Serbian Orthodox saint

Sava Trlajić (Serbian Cyrillic: Сава Трлајић; 19 July 1884 – August 1941) was a bishop of the Serbian Orthodox Church serving as Bishop of the Eparchy of Gornji Karlovac in the Kingdom of Yugoslavia from 1938 until the beginning of World War II.

He was martyred by the Ustaše in the Nazi puppet state of the Independent State of Croatia sometime in August 1941. The Serbian Orthodox Church venerates him as a saint, with the titles of new martyr and hieromartyr.

==Biography==

=== Early life ===
He was born as Svetozar Trlajić to his parents Stevan and Jelisaveta (née Karakašević) in Mol on 18 July 1884. His education included the primary school in his hometown, a grammar school in Novi Sad, and seminary of Sremski Karlovci. He then went on to graduate from the Faculty of Law at the University of Belgrade and passed the qualifying examination for judges at the Faculty of Law at the University of Zagreb.

=== Career ===
In 1909, he was ordained a deacon by the Bishop of Timișoara and then as a priest ten days later. As a parish priest, he served at parishes in Peška and Bašaid. Early in 1927, he was appointed to an administrative position, and later principal secretary, of the Holy Synod of Bishops of the Church of Serbia. When his wife died, he took monastic vows on 27 October 1929 in the Krušedol Monastery, being tonsured with the name Sava. Soon afterward he became rector and archimandrite of the Krušedol Monastery.

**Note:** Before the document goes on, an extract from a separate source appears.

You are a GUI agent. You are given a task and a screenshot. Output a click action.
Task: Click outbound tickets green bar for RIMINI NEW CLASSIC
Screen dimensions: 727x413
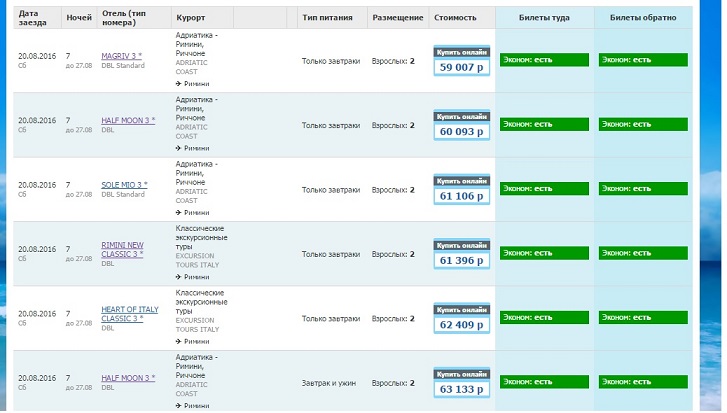pos(544,253)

On 30 September 1930, Sava was elected Auxiliary Bishop of Sremski Karlovci. He was consecrated there by Patriarch Varnava, Bishop Emilijan of Timok, Bishop Jovan of Niš, Bishop Tihon of the Eparchy of Zahumlje and Herzegovina, and Bishop Simeon of Zletovo and Strumica. As Patriarchal Vicar Bishop Sava chaired the diocesan council of the Archbishopric of Belgrade and Karlovci. From early 1937, Bishop Sava chaired the ecclesiastical court. He was appointed Bishop of Gornji Karlovac on 22 June 1938, with his residence in Plaški. After the death of Bishop Miron of Pakrac in 1941, he was also named administrator of the Eparchy of Slavonia.

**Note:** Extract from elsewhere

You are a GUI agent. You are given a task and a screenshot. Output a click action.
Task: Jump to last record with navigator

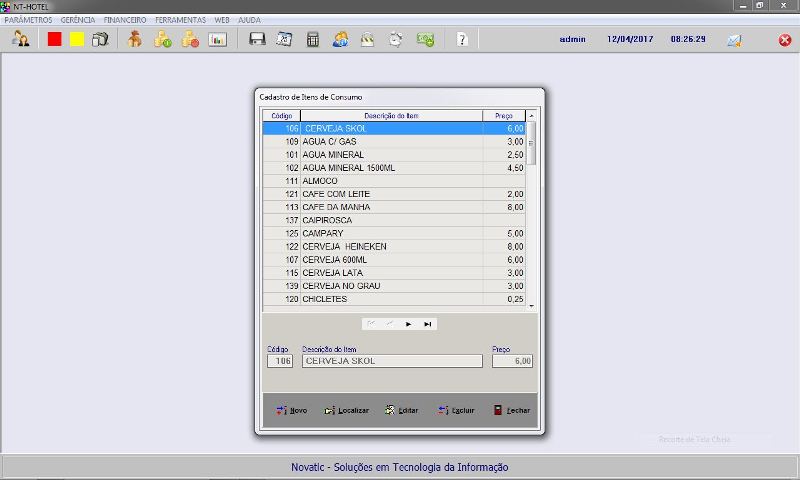point(428,324)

=== Invasion of Yugoslavia, capture and martyrdom ===
After the invasion of Yugoslavia and the formation of the Independent State of Croatia in April 1941, Plaški was first occupied by Italian forces and then turned over to the Ustaše in late 1941. Bishop Sava and nine priests were then taken hostage. On 23 May 1941, the Ustaše occupied the bishop's residence and expelled him from it.

On 8 June, the notorious executioner Josip Tomljenović ordered all diocesan money and records to be handed over to the Ustaše. Sava refused the Ustaše order to leave his diocese and go to Belgrade, not wanting to abandon his flock. Bishop Sava was arrested on 17 June, 1941, and confined, together with three other Serbian priests and thirteen eminent Serbian laymen, in a stable owned by Josip Tomljenović in Plaški. After experiencing intense torture, Bishop Sava and the priests, Bogoljub Gaković, Đuro Stojanović, and Stanislav Nasadilo, were chained and taken to the Gospić concentration camp on 19 July 1941. There, they were tortured until mid-August. At that time Bishop Sava was taken together with 2,000 Serbs toward the Velebit Mountains. Somewhere on this mountain, he was murdered together with thousands of other Orthodox Serbs. The exact site is still unknown.

==Canonization==
In 1998, at the regular session of the Holy Assembly of Bishops of the Serbian Orthodox Church, Bishop Sava was glorified and entered into the menologium of the Serbian Orthodox Church as a hieromartyr and new martyr.